* Written task A: According to the passage on the PMIS internship scheme, how many months do the internships last?
* Written task B: In the passage on the PMIS internship scheme, copy everything from "What the scheme" down to "and March 2026.", substituting "program" for "scheme" each time it occurs.

What the scheme offers
Minister of State for Corporate Affairs Harsh Malhotra clarified that PMIS is not designed to guarantee jobs. Instead, the scheme focuses on:
- Building industry-relevant skills
- Improving employability
- Providing exposure to corporate work environments
The internships are structured over 12 months, with completion timelines varying depending on joining dates. For the first round, completion runs between November 2025 and March 2026.
Financial allocation vs actual spending
Despite a substantial allocation, actual spending remains low.
Budget allocation (FY26): ₹10,831.07 crore
Estimated expenditure: ₹87.46 crore
The minister noted that the full-scale rollout has not yet begun, and the pilot phase continues.
Higher stipend from March 2026
In a move aimed at improving participation and retention, the government has increased monthly financial assistance:
Earlier stipend: ₹5,000
Revised stipend: ₹9,000 (effective March 2026)
What this means for candidates
The data points to a key concern: while interest in the scheme is high, conversion into completed internships remains limited. For young applicants, this underscores two practical realities:
Internships under PMIS are skill-building opportunities, not job guarantees
Completion is critical to extract value, especially as the scheme is positioned as a pathway to becoming “job-ready”
With higher stipends now in place, the government may be attempting to address dropout rates. Whether that improves completion outcomes will become clearer as the pilot progresses.

* Material:
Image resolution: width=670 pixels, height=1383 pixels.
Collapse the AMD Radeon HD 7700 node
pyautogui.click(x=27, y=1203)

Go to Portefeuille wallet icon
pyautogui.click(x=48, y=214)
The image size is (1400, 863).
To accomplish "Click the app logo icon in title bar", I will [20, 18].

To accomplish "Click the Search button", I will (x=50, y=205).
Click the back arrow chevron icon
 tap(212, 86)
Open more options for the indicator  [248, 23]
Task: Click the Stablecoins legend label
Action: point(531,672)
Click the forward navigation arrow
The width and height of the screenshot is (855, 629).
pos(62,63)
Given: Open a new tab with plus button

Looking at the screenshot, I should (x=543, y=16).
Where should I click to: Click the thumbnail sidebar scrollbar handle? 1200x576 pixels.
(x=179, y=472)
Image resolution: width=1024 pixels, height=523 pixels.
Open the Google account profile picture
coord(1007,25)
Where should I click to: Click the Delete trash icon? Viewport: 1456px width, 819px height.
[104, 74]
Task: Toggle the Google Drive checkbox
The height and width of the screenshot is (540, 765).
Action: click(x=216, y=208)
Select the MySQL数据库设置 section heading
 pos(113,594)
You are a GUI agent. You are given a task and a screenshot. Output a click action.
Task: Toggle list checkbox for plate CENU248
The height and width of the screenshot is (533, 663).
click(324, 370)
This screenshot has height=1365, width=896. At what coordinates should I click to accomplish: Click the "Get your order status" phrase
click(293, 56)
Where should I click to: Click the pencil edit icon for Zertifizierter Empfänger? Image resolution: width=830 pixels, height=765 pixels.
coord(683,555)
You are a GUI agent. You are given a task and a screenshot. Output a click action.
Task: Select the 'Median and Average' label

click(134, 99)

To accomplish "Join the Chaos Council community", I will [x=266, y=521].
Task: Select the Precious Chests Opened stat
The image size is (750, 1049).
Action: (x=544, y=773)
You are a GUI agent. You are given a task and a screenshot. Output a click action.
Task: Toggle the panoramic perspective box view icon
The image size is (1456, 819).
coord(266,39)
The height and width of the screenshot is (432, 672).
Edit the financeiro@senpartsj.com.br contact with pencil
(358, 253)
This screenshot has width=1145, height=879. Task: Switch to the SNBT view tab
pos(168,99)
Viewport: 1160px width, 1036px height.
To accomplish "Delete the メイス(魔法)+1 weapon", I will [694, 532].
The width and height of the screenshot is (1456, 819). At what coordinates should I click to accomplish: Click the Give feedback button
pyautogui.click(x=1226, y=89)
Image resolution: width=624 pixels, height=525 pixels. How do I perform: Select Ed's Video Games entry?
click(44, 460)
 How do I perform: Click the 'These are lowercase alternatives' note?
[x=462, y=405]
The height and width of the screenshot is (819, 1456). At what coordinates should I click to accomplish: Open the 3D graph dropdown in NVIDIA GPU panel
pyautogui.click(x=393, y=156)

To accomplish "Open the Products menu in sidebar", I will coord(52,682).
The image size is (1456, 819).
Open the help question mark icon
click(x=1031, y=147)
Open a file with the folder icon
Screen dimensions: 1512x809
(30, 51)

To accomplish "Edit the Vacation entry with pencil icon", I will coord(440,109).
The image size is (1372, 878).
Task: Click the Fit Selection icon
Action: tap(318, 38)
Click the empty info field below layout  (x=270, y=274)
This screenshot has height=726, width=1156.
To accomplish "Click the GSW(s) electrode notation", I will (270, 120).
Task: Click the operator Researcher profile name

* Correct output A: 12 months

* Correct output B:
What the program offers
Minister of State for Corporate Affairs Harsh Malhotra clarified that PMIS is not designed to guarantee jobs. Instead, the program focuses on:
- Building industry-relevant skills
- Improving employability
- Providing exposure to corporate work environments
The internships are structured over 12 months, with completion timelines varying depending on joining dates. For the first round, completion runs between November 2025 and March 2026.